К этому мы лишь добавим, что при таком боковом направлении столица или то место, которое желают этим путем вывести из игры, должны обладать во всяком случае известной способностью к сопротивлению, дабы любой летучий отряд не мог занять и наложить на них контрибуцию. А теперь мы пока оставим эту тему, так как в дальнейшем, при рассмотрении вопроса о плане войны, мы еще к пей вернемся.

Но мы должны остановиться еще па одной особенности в вопросе о направлении линий отступления, а именно - на внезапном повороте в сторону.

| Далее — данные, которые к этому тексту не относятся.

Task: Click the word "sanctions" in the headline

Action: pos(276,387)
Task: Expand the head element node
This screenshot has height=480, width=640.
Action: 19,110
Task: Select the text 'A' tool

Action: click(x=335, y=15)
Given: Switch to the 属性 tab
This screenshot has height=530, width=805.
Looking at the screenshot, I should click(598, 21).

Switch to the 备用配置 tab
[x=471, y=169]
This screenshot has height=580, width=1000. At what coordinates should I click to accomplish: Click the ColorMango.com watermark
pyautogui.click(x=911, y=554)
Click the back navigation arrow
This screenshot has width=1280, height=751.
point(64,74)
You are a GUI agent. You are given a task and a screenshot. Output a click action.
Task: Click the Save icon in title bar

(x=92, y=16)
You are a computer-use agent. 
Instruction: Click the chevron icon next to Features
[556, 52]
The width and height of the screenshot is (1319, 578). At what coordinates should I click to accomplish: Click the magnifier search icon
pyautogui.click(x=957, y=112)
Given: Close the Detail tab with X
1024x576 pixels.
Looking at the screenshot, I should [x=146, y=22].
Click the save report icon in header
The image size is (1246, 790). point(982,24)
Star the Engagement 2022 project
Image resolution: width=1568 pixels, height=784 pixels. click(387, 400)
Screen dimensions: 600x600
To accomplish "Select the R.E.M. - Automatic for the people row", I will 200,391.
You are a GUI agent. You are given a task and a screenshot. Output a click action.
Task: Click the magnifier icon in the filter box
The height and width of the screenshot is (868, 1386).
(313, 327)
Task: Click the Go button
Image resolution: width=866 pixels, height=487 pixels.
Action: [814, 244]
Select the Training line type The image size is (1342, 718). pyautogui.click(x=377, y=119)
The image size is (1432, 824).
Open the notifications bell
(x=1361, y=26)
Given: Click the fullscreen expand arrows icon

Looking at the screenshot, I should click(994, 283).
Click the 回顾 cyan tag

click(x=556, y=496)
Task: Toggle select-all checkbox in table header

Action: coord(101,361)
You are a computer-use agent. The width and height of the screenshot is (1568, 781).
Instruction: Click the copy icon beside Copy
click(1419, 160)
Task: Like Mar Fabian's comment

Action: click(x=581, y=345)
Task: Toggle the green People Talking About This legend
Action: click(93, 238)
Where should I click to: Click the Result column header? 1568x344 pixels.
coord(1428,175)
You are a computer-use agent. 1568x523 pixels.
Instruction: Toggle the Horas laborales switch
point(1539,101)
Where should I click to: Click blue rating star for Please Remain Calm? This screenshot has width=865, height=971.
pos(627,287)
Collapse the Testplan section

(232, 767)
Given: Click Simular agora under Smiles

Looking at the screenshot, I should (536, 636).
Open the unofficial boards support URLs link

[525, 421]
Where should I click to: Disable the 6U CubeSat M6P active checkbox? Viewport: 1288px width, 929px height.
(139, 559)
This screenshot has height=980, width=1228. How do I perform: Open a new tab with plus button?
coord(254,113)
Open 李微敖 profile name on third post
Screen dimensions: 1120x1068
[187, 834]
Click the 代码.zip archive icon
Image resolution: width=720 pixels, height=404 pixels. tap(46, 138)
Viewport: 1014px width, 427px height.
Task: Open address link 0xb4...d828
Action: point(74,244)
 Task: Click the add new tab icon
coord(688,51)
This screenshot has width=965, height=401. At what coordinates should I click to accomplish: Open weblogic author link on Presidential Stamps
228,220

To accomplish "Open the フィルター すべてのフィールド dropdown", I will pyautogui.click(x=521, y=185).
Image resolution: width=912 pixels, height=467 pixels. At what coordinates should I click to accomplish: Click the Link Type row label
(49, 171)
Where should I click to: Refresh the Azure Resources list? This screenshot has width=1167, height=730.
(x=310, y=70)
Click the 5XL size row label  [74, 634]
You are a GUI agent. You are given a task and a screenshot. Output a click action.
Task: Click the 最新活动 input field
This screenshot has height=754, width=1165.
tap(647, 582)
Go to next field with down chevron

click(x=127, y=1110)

После того, как русские все время, вплоть до Москвы, держались одного и того же направления, которое привело бы их к Владимиру, они затем покинули его, перейдя сначала на рязанское направление, а затем и на калужское. Если бы они оказались вынужденными продолжать свое отступление, то последнее могло бы легко продолжаться в этом направлении и привело бы их к Киеву, т.е. значительно приблизило бы их к неприятельской границе. Что французы, даже если бы они в то время еще и сохраняли заметное превосходство над русскими, - не могли бы при этом удержать своей коммуникационной линии через Москву, ясно само собою, они должны были бы оставить не только Москву, но, по всей вероятности, и Смоленск, т.е. покинуть с таким трудом доставшееся им завоевание и удовольствоваться театром войны по западную сторону Березины.

Правда, при этом русская армия попала бы в то же самое невыгодное положение, в каком она могла очутиться, если бы сразу, с самого начала, взяла направление отступления на Киев, а именно - она оказалась бы отрезанной от главного ядра своего государства, но этот ущерб оказался бы уже теперь почти лишь воображаемым, ибо состояние, в котором пришла бы неприятельская армия к Киеву, если бы она не проделала перед тем кружного пути через Москву, было бы, конечно, совершенно иным.

Ясно, что такой поворот в сторону пути отступления, легко выполнимый при больших пространствах, доставляет значительные выгоды:

Он лишает противника (наступающего) возможности сохранять прежние коммуникационные линии, устройство же новых представляет всегда значительные трудности; к этому присоединяется еще и то обстоятельство, что он будет изменять свое направление лишь постепенно, а следовательно, ему придется не один раз искать новых коммуникационных линий;

Если благодаря этому обе стороны снова приближаются к границе, наступающий уже не прикрывает группировкой своих сил сделанные им завоевания и будет вынужден, по всей вероятности, от них отказаться.